[Raw records]
========================================================================

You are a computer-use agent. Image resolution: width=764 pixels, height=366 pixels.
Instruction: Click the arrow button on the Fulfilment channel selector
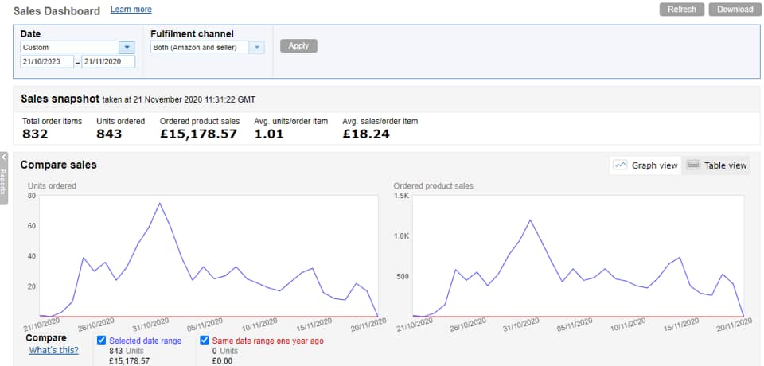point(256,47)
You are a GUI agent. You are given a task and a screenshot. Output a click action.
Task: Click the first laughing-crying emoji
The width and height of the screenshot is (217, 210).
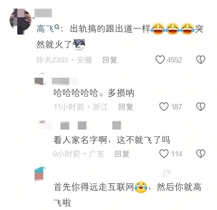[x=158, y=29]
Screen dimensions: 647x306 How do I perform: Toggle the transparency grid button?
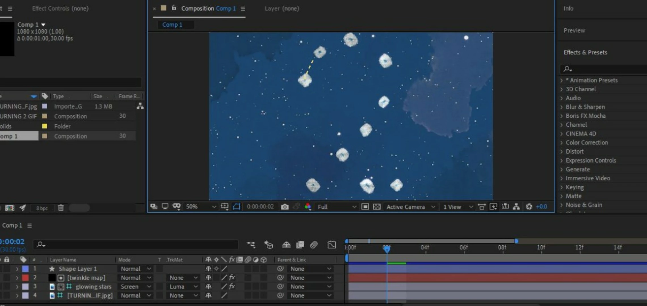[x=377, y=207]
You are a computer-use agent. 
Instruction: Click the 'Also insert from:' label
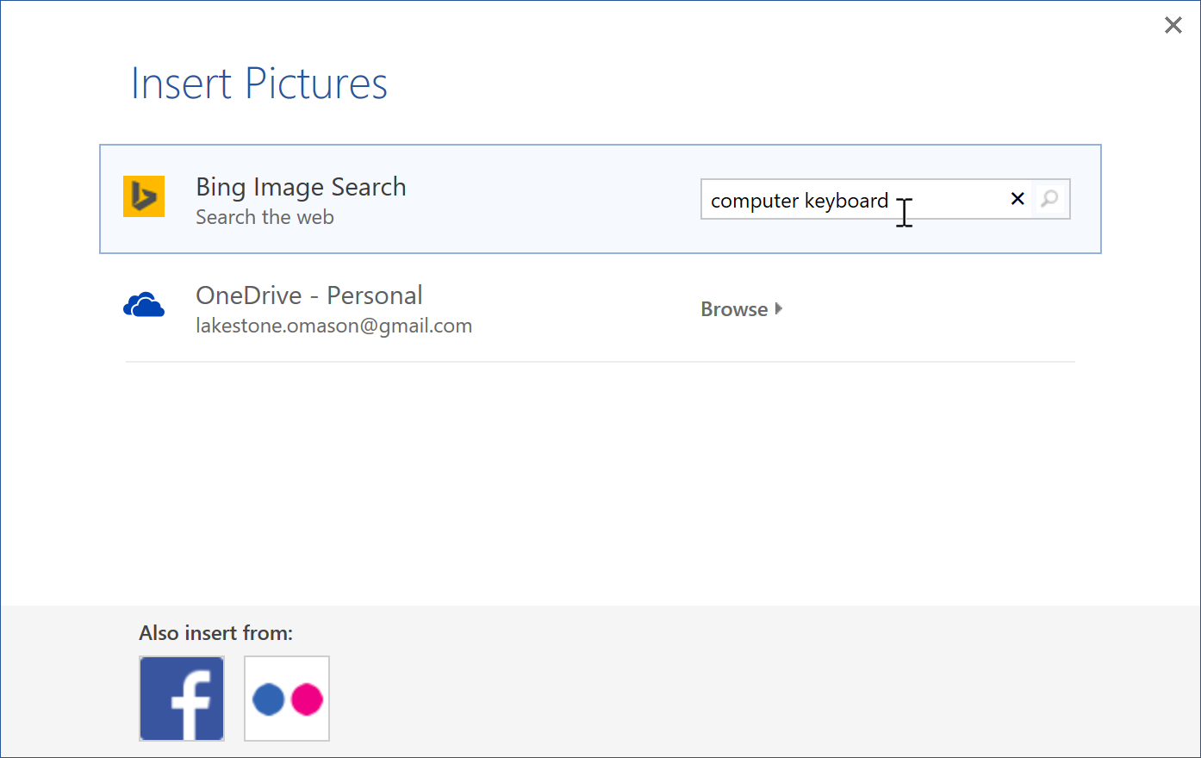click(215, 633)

========================================================================

[To do] Copy the text of the records above word for word, leaving out the pictures.

[Output for this task]
You are a computer-use agent. Image resolution: width=764 pixels, height=366 pixels.
Instruction: Click the arrow button on the Fulfilment channel selector
point(256,47)
You are a GUI agent. You are given a task and a screenshot. Output a click action.
Task: Click the first laughing-crying emoji
The width and height of the screenshot is (217, 210).
[x=158, y=29]
Screen dimensions: 647x306 How do I perform: Toggle the transparency grid button?
[x=377, y=207]
You are a computer-use agent. 
Instruction: Click the 'Also insert from:' label
click(215, 633)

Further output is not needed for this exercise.